The XML Schema Working Drafts are in Last Call status (which will end on the 12th of May), after which they may advance to the Candidate Recommendation stage. Rick Jelliffe pointed out that Last Call is when most serious review occurs:

... I think everyone recognizes that it is easier to respond to a 'final draft' than to a work-in-progress.

Comments gathered so far in response to the Last Call Working Draft have been varied. Mathew Fuchs remarked that simplicity remains the most important issue:

It's already pretty clear that the number 1 complaint we will hear is "why is it so damn complicated". The unstated part is "when it doesn't need to be".

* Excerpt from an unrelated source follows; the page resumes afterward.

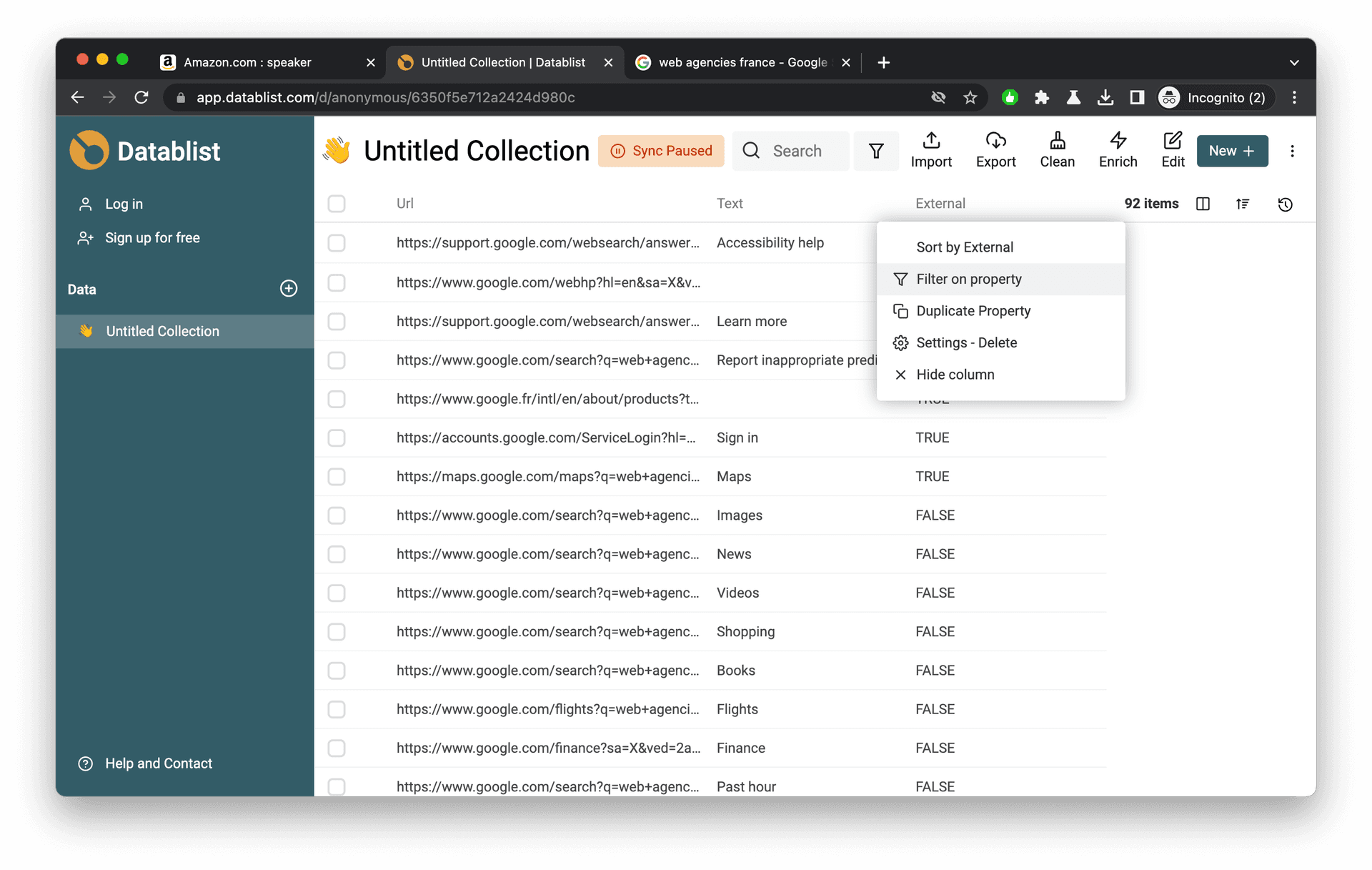Choose Hide column from menu
The image size is (1372, 870).
[x=955, y=375]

For most developers, the real testing of W3C XML Schemas will begin when schema validation tools become available. This week Henry Thompson announced that a pre-release version of the XML Schema Validator (XSV) is now available:

A pre-release version of XSV with full Unicode support and (consequently) XML-formatted output is now available for friendly testing at: http://cgi.w3.org/cgi-bin/xmlschema-check-new

The Candidate Recommendation stage highlights the need for trial implementations. It is excellent to see an open source validator in the pipeline. Given the input of Henry Thompson, co-editor of the XML Schema Structures specification, XSV is sure to act as an important reference implementation. With development well under way, we should hopefully see support grow for XML Schemas sooner rather than later.